The Anti-Vitiligo Effects of Feshurin In Vitro from Ferula samarcandica and the Mechanism of Action

Round 1

Reviewer 1 Report

Comments and Suggestions for Authors

The manuscript presents a novel investigation into the anti-vitiligo effects of feshurin, a compound derived from Ferula samarcandica. The study aims to elucidate the mechanism of action, particularly focusing on the Wnt signaling pathway and the JAK-STAT pathway's role in melanogenesis. The research is timely and relevant, given the increasing interest in natural compounds for treating skin disorders.

Recommendations for Authors

The manuscript would benefit from more structured sections, particularly in the Results and Discussion areas. Clear headings and subheadings can enhance readability.

While the study reports significant findings, the statistical analyses should be better detailed. Include specifics on the statistical methods used and the rationale for chosen significance thresholds.

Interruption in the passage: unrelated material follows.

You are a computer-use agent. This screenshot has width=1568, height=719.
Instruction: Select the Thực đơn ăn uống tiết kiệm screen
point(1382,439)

The introduction could be strengthened by incorporating more recent studies to provide a broader context for the research.

Some figures lack clear legends and explanations. Ensure all figures are adequately described to aid in the reader's understanding.

Ensure consistent formatting throughout the manuscript.

Check for grammatical errors and typos, especially in the abstract and introduction.

Clarify the concentrations used in the experiments and their significance.

I recommend Major Revisions. The authors should address the issues related to clarity, statistical analysis, and literature context. A revised manuscript that incorporates these recommendations would significantly enhance the quality and impact of the study.

 

Comments on the Quality of English Language

Check for grammatical errors and typos, especially in the abstract and introduction.

Author Response

Comments 1: The manuscript would benefit from more structured sections, particularly in the Results and Discussion areas. Clear headings and subheadings can enhance readability.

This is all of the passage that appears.